* **Work request**:
Return the lines that run from the line containing "This screenshot has" through the end of the entries, both ends included. Leave out all pictures.

+++

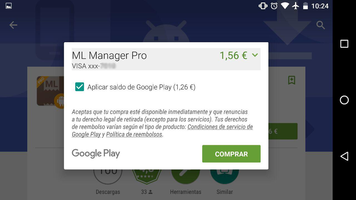Image resolution: width=356 pixels, height=200 pixels.
Task: Tap the Android home circle button
Action: click(344, 100)
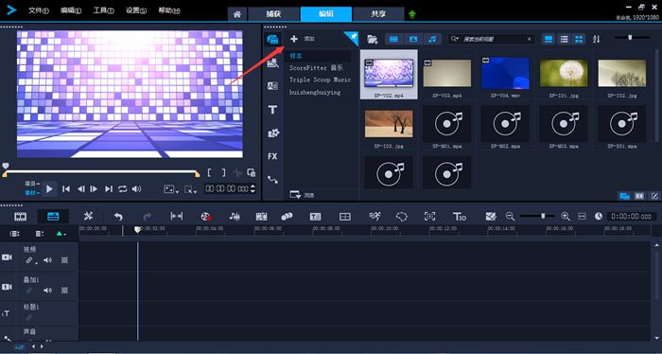Viewport: 662px width, 354px height.
Task: Mute the 视频 track audio
Action: pos(47,260)
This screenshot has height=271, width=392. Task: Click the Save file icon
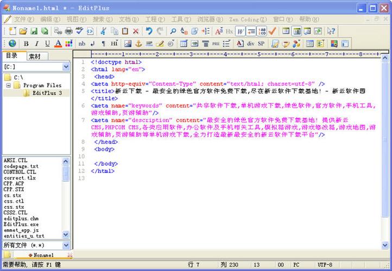[x=34, y=31]
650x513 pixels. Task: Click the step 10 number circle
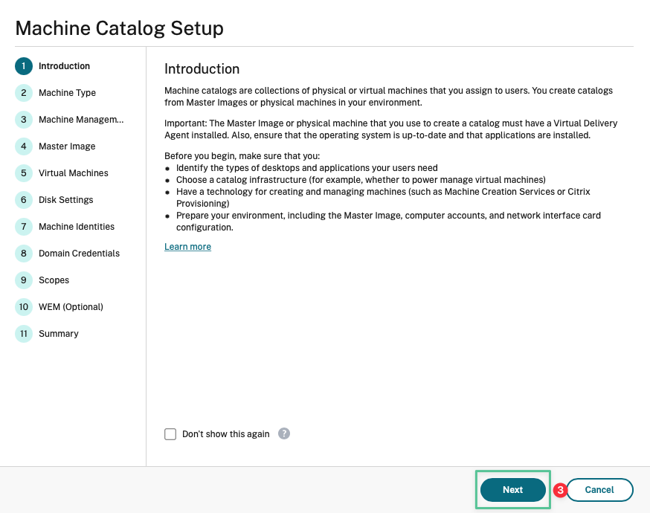(24, 307)
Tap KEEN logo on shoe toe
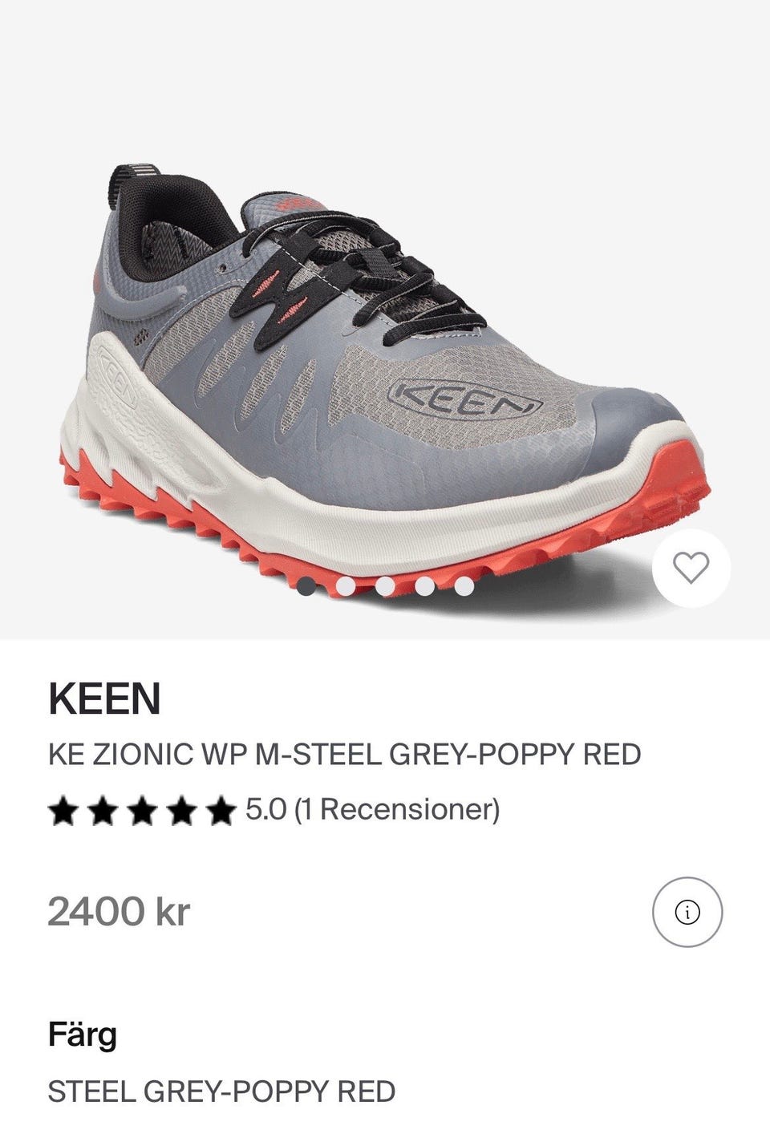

+++

* **Solution to this exercise**:
This screenshot has height=271, width=392. Task: Click the Save file icon
[x=34, y=31]
650x513 pixels. Task: Click the step 10 number circle
(24, 307)
Tap KEEN logo on shoe toe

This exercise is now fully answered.